Butler walked into the Kootenai County Courthouse and filed the notice shortly before the close of business Wednesday. He said he was unable to contact his lawyer, Edgar Steele, who was out of town Wednesday.
''I did it on my own,'' Butler said.
A court order giving the sheriff authority to seize assets from the compound near Hayden Lake was signed Tuesday. Sheriff's officials then began making arrangements to have a moving company remove property.
''As I understand it, they now have 14 days to sort this out or we can resume the seizure actions,'' Sheriff Rocky Watson said.
Last Thursday a 1st District Court jury ruled that Butler, his organization and its corporate entity, Saphire Inc., were negligent in selecting and overseeing security guards who assaulted a mother and son, Victoria and Jason Keenan, outside the compound in 1998.
A copy of the appeal notice, which Watson sent to reporters, indicated Butler did not post an appeal bond that would shield Aryan Nations property from seizure pending the outcome of the appeal.
To obtain such protection under Idaho law, Butler would need to post $900,000, 10 percent of the estimated $9 million appeal bond.
On the appeal notice, he claimed an exemption from paying various filing fees due to indigence.
A handwritten portion of the notice stated that the appeal to the Idaho Supreme Court is likely to be based on ''all issues.''
A lawyer for the plaintiffs, Kenneth B. Howard, said he expected to prevail in any appeal.

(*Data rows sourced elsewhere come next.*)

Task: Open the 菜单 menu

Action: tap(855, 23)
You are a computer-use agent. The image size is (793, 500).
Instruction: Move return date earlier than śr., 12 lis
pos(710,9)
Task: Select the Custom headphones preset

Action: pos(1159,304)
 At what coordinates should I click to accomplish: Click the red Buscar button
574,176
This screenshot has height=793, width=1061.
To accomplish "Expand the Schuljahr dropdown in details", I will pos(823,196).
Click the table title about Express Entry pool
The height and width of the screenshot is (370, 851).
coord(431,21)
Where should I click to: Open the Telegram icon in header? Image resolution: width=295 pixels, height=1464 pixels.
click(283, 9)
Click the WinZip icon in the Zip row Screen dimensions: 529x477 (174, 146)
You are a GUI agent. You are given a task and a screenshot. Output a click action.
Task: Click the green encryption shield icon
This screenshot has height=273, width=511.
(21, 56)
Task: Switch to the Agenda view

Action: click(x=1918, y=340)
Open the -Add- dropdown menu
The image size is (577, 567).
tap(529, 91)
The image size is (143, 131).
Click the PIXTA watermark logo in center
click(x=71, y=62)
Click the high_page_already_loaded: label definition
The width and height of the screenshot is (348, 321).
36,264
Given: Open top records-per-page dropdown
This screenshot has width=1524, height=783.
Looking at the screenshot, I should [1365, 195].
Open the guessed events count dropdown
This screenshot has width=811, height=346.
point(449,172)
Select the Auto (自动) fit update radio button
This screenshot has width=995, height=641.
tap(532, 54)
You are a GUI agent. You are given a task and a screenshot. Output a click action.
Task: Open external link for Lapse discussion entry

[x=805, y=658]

''I really don't see any areas for appeal in this case,'' he said.
Morris Dees, the civil rights lawyer who led the plaintiffs' legal team, has said he expected the judgment to bring a quick end to the Aryan Nations and its racist, anti-Semitic message. He was not immediately reachable by phone late Wednesday.
Steele and Butler had said they likely would file a motion seeking a new trial next week. If Judge Charles Hosack denied the motion, his denial could be appealed.
It was not immediately clear whether Butler still planned to move for a new trial. Howard said an appeal normally transfers the case to a higher court, which could preclude Hosack from deciding any further legal issues.
A private security guard was posted outside the compound entrance Wednesday to ensure Aryan Nations members did not remove property. Because of the appeal notice, the guard will be removed temporarily, Watson said.
Butler has been ordered to appear at a hearing Oct. 13 to testify about his assets.
Meanwhiled, KREM-TV of Spokane, Wash., reported Wednesday that police had tentatively approved an Aryan Nations application for a permit to march through downtown Coeur d'Alene on Oct. 28.
The city clerk was expected to review the application later this week.
If a permit is granted, it would be the third time in three years the group has marched through this north Idaho lakeside resort community.